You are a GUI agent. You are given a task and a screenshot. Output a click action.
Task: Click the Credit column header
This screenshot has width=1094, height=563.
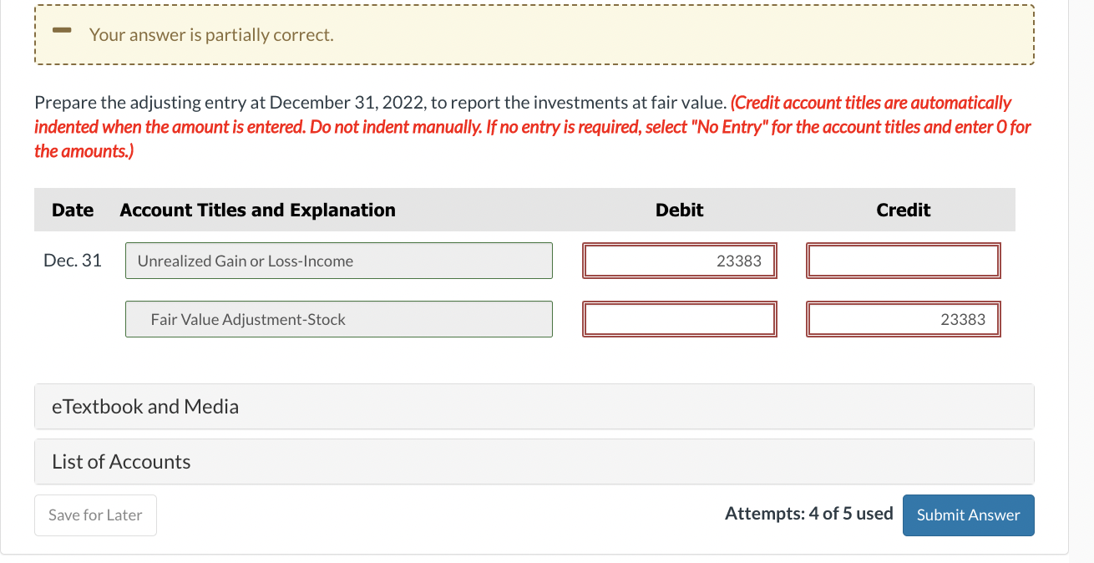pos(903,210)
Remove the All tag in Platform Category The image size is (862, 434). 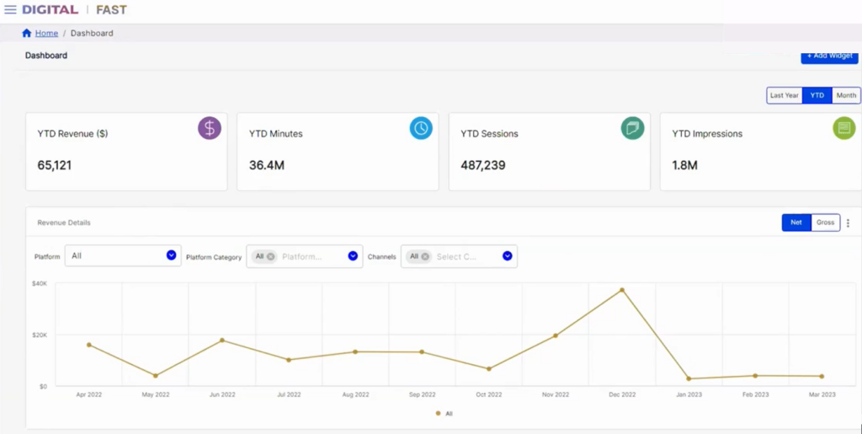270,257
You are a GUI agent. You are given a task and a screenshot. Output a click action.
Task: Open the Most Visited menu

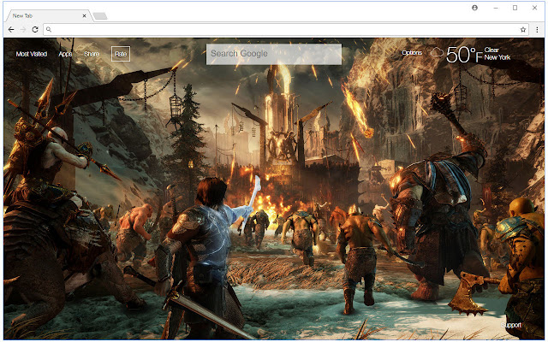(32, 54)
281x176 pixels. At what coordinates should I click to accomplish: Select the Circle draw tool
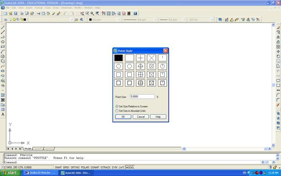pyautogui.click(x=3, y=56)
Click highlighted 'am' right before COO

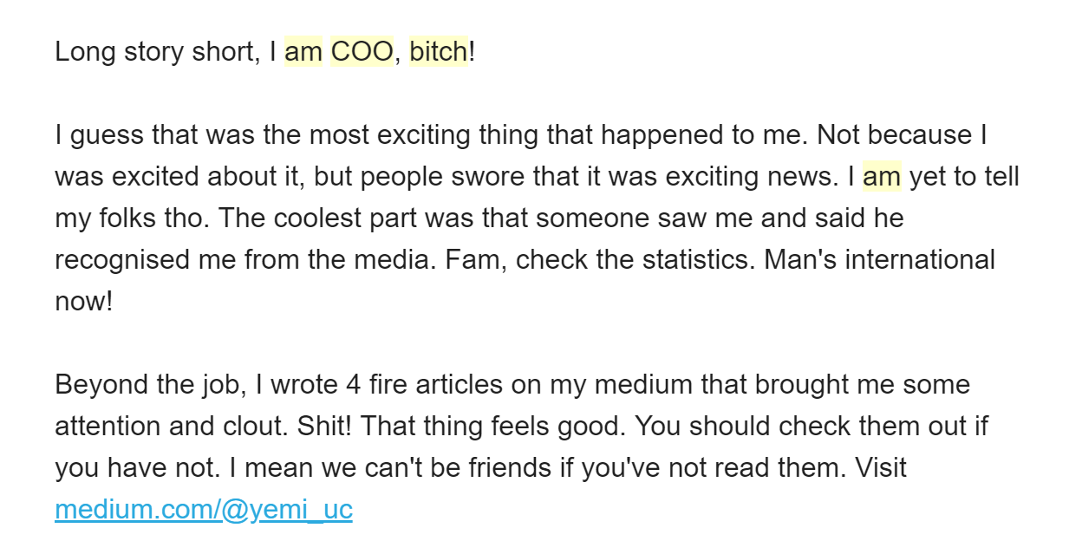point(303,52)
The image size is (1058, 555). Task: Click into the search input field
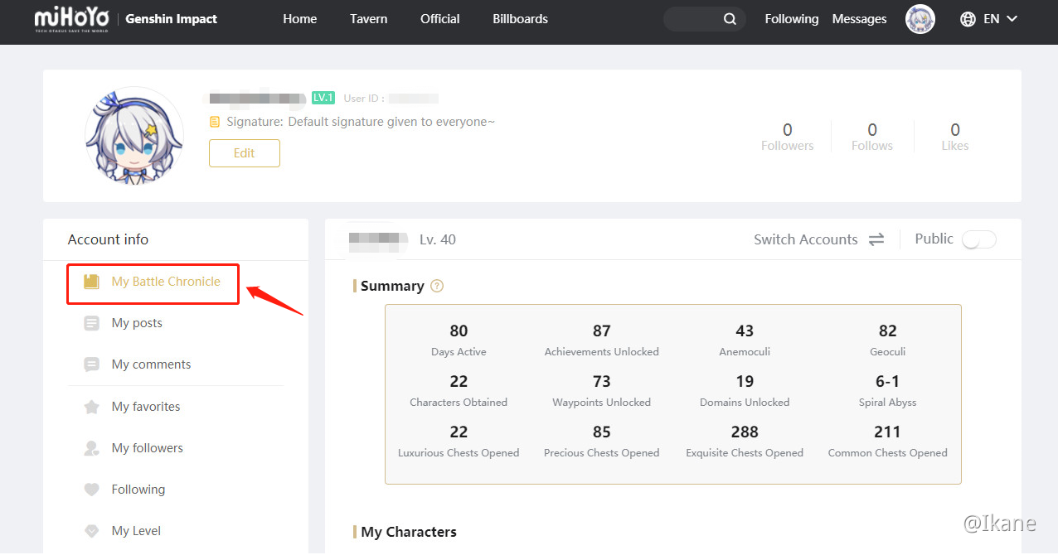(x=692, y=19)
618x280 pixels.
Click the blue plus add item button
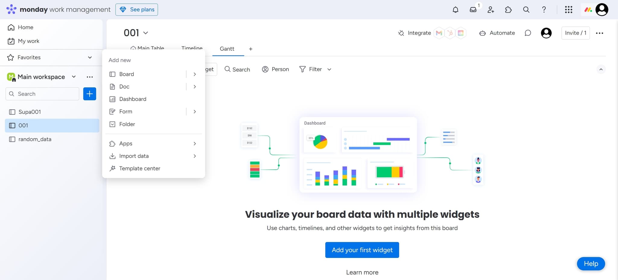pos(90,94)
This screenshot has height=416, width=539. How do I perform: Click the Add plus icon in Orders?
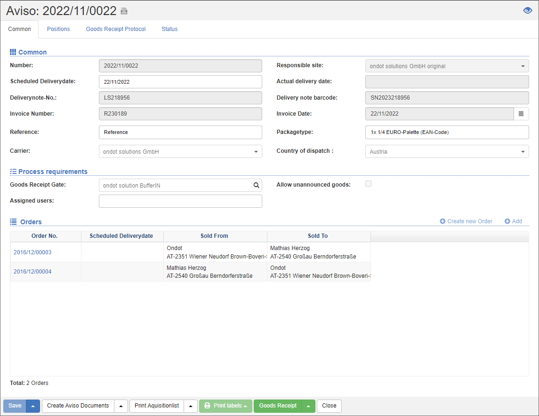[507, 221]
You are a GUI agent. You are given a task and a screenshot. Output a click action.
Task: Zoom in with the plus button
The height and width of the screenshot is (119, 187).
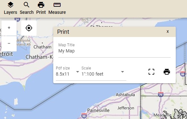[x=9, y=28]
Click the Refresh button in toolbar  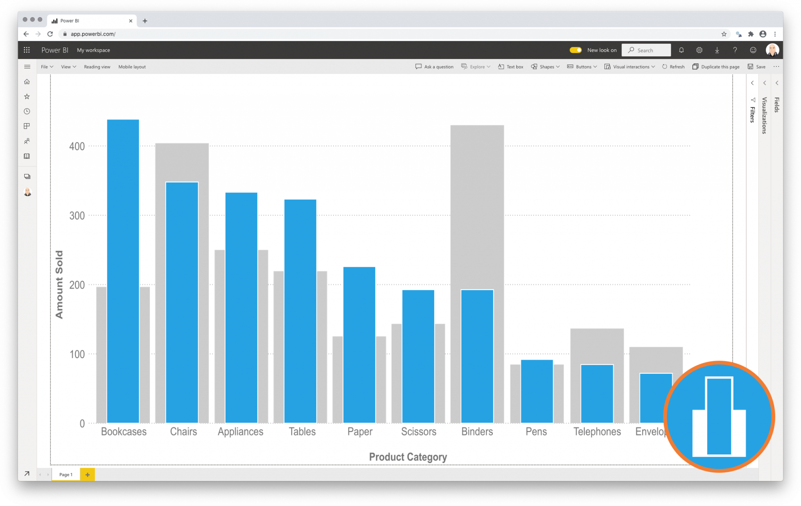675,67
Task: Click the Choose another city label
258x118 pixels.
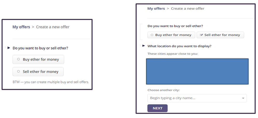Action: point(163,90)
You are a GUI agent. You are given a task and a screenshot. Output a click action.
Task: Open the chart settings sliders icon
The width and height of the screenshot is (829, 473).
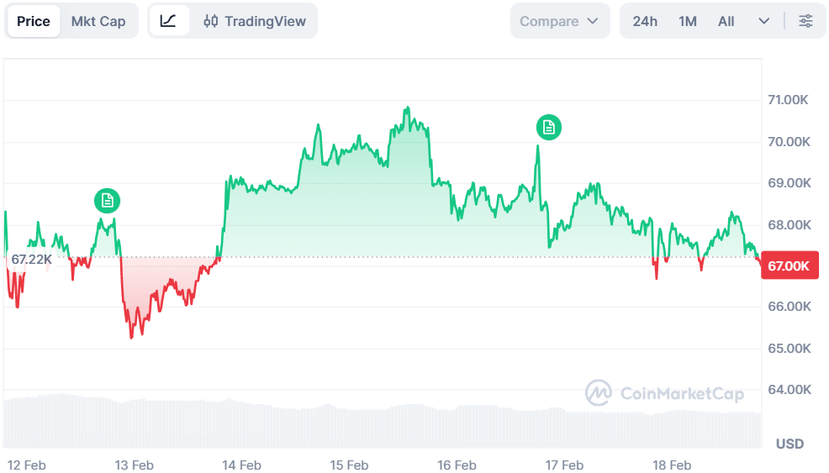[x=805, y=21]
...
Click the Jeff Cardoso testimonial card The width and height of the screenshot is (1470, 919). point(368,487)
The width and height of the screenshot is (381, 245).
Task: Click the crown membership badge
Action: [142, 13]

- **THE TASK**:
Rewrite the rows starting with the line containing "This screenshot has height=416, width=539." and going on through the line containing "[x=9, y=28]", both included, with the requests left unchanged and the click coordinates in the answers multiplied by 1.1 and rounded to whole numbers, halves rounded up. Leave the pictures out.

- **RIGHT ANSWER**:
This screenshot has height=416, width=539. How do I perform: Click the Add plus icon in Orders?
[558, 243]
You are a GUI agent. You are given a task and a screenshot. Output a click action.
Task: Zoom in with the plus button
The height and width of the screenshot is (119, 187).
[x=10, y=31]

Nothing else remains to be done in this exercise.